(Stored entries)
----------
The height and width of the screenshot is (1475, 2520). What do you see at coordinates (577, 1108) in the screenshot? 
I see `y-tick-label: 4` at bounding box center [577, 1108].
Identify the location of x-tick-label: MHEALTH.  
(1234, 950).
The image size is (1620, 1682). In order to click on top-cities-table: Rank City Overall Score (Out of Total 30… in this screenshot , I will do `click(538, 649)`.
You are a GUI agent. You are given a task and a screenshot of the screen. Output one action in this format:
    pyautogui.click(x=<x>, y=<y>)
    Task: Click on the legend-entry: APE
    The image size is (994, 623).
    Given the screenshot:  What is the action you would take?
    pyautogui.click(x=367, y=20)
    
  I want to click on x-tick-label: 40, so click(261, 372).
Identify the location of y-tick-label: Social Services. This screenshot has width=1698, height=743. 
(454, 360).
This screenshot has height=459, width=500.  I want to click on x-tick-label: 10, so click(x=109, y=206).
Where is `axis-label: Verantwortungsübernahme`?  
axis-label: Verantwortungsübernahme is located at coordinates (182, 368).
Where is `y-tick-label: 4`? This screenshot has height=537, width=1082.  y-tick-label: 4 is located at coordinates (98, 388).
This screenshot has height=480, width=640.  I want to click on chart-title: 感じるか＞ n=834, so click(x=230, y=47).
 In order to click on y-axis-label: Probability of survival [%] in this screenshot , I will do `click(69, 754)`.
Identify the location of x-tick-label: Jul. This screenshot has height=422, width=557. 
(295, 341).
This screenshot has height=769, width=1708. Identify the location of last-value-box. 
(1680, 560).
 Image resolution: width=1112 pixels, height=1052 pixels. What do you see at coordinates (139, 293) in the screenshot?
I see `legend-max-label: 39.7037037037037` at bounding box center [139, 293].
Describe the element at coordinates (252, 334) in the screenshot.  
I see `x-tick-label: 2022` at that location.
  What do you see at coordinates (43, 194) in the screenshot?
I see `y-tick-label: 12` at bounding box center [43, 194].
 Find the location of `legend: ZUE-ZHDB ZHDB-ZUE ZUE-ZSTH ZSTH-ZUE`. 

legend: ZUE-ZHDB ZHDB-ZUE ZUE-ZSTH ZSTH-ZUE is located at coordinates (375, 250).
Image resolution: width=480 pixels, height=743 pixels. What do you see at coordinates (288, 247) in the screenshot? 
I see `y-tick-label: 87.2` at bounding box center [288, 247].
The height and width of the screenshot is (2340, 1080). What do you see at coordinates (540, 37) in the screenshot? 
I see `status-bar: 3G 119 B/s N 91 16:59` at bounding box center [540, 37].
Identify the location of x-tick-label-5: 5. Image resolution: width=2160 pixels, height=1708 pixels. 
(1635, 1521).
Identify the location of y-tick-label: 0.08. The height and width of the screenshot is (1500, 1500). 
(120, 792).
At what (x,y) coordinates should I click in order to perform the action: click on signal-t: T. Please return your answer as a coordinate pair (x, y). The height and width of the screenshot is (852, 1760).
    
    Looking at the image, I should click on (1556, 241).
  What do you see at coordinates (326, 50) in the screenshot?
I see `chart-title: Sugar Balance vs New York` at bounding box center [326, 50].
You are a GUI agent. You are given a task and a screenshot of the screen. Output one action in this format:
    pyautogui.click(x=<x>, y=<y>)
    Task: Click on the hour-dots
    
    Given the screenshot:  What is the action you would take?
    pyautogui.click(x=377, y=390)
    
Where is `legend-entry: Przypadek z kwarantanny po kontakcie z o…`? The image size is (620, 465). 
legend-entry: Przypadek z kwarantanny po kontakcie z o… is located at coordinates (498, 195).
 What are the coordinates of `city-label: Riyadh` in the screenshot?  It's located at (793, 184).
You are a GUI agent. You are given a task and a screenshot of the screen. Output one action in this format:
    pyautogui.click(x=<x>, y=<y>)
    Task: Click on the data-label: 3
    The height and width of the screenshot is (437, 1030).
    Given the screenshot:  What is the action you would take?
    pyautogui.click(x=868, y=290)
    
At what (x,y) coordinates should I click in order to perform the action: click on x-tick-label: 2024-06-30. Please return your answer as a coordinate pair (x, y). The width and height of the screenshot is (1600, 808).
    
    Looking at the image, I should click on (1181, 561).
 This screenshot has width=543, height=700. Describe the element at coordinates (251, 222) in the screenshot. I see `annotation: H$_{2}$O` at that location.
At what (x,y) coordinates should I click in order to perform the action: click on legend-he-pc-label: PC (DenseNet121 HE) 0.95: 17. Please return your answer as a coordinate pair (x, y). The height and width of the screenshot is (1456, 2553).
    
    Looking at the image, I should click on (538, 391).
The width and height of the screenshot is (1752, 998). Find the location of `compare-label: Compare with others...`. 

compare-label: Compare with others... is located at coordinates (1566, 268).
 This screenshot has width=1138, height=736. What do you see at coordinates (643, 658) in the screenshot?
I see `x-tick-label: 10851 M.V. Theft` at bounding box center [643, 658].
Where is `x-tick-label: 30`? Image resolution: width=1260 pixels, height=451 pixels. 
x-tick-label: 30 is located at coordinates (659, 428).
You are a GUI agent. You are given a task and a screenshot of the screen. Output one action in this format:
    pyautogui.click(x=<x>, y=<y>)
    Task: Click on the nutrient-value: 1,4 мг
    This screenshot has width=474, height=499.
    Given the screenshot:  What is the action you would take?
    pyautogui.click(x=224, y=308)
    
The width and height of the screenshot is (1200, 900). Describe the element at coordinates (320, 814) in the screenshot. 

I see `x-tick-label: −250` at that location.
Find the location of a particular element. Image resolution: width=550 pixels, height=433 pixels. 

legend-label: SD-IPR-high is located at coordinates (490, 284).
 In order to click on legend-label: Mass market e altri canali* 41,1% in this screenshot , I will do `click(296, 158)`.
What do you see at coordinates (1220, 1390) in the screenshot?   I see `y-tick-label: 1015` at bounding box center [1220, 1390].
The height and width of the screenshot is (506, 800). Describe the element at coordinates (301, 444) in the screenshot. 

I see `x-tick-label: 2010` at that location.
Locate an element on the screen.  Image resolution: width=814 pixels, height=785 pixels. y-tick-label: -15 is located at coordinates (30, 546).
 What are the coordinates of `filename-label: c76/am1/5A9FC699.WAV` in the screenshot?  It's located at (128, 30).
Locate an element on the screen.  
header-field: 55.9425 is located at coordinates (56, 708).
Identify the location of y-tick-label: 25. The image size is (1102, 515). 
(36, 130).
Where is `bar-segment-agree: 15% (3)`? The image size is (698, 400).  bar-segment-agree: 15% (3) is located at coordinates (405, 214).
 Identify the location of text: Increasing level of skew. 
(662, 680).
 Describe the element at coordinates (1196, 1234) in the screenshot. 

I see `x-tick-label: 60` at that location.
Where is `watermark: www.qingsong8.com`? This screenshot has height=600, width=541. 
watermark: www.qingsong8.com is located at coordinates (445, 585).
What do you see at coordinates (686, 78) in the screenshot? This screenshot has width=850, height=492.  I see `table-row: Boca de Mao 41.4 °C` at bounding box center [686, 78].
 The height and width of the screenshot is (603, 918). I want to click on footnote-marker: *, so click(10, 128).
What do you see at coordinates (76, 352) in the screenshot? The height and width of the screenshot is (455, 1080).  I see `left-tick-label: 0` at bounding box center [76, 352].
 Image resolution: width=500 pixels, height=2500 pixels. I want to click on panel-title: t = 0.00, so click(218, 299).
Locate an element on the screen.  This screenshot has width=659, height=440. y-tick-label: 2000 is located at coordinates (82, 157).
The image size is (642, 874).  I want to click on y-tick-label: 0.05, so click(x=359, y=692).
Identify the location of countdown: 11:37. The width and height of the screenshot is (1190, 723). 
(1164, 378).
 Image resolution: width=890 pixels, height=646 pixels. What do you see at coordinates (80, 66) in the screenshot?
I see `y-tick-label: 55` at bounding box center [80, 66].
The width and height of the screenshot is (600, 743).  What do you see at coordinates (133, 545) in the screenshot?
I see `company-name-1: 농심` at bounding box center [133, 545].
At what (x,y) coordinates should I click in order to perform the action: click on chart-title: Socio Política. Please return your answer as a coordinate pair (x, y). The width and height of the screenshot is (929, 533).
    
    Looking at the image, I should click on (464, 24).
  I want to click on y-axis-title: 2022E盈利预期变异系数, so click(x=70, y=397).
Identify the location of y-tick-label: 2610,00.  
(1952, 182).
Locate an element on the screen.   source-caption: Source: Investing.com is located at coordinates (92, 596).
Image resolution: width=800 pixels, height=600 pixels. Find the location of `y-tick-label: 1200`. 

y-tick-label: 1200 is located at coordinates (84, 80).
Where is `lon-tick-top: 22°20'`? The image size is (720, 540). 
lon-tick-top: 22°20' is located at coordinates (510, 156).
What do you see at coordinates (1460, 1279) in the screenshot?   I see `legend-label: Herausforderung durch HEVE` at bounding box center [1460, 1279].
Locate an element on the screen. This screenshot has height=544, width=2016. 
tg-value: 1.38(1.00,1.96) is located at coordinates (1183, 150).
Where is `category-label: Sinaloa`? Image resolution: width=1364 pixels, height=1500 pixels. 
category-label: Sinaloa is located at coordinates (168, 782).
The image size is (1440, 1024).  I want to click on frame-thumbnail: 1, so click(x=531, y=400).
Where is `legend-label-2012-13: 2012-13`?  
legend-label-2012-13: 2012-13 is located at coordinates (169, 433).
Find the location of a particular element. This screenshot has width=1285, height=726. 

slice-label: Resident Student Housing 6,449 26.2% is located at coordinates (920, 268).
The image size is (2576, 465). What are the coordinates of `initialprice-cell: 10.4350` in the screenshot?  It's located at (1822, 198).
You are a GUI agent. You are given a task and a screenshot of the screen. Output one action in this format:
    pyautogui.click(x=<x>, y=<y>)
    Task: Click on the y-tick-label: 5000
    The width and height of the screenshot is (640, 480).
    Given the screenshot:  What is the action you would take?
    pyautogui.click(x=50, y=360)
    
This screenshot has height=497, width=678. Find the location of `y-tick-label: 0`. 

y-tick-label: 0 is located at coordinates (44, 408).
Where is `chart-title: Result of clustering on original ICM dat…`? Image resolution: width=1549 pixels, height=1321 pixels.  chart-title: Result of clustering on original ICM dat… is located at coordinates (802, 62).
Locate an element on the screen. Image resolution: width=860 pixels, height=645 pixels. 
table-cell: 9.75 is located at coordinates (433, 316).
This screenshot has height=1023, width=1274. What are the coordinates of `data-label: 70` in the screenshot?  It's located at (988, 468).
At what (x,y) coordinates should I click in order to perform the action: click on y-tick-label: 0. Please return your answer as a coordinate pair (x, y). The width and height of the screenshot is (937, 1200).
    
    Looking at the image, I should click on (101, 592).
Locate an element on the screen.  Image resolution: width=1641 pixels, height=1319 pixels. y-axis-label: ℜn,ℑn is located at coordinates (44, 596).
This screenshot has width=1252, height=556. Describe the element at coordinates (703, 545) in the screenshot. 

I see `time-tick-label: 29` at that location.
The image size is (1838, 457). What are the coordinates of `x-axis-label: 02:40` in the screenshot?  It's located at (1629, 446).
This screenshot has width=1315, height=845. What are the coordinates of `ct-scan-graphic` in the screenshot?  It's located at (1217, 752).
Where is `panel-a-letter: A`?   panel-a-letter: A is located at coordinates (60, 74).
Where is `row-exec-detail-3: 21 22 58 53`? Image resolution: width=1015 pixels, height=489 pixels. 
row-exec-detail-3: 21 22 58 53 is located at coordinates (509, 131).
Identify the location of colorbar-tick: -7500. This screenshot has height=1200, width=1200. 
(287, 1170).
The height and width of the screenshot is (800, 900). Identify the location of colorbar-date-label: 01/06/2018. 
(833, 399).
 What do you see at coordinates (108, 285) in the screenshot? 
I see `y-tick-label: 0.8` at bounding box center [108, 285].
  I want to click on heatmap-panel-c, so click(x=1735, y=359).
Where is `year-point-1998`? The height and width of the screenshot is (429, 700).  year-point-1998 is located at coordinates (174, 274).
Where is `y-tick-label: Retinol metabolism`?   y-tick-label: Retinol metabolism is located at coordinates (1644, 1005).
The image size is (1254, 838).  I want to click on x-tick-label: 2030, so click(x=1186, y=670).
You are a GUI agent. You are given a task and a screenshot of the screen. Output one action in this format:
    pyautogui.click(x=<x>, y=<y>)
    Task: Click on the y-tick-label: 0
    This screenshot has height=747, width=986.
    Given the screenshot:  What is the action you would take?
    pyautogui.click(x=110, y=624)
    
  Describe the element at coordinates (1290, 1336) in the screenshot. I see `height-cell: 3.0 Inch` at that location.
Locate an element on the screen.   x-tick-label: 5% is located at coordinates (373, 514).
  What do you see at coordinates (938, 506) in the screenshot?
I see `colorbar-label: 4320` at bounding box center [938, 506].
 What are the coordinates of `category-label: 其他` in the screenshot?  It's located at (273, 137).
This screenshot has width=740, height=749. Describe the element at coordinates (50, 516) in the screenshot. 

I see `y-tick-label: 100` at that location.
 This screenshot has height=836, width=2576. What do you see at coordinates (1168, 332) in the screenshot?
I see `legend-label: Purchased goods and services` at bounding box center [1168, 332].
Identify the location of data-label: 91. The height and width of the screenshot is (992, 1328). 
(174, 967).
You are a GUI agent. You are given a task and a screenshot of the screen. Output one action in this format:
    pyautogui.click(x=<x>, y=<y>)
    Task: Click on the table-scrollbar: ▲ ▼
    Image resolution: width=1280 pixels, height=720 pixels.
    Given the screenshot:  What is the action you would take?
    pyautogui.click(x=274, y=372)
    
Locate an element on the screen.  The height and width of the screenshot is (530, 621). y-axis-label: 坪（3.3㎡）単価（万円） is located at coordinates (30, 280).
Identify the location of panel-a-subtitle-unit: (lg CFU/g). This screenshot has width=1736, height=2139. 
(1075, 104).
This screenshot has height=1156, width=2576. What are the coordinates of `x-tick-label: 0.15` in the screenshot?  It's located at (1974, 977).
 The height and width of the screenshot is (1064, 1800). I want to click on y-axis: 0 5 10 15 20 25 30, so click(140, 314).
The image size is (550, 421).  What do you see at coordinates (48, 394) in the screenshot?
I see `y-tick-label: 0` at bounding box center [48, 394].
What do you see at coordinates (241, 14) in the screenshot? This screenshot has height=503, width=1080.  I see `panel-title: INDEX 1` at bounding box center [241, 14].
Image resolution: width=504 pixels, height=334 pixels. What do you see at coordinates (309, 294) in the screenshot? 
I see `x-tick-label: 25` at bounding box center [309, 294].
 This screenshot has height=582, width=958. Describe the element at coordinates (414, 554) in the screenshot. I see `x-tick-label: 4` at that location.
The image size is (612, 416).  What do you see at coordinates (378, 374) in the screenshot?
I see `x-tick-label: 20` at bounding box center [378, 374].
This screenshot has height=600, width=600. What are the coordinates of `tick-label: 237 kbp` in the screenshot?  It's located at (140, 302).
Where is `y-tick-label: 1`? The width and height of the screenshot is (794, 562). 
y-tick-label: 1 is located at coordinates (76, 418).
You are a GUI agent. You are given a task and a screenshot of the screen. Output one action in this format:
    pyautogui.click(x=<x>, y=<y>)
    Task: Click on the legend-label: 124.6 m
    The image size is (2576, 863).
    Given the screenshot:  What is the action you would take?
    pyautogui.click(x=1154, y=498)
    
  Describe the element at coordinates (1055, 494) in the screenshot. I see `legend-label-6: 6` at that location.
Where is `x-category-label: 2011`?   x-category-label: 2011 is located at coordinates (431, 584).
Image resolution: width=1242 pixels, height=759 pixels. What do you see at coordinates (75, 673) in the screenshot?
----------
- Task to carry out: Output the lines of the material from the one containing "pixels, height=489 pixels." through the one containing "(287, 1170).", both included, as a JSON list of strings with one string per line and blank lines omitted.

- Task answer:
[
  "Where is `row-exec-detail-3: 21 22 58 53`? Image resolution: width=1015 pixels, height=489 pixels. ",
  "row-exec-detail-3: 21 22 58 53 is located at coordinates (509, 131).",
  "Identify the location of colorbar-tick: -7500. This screenshot has height=1200, width=1200. ",
  "(287, 1170)."
]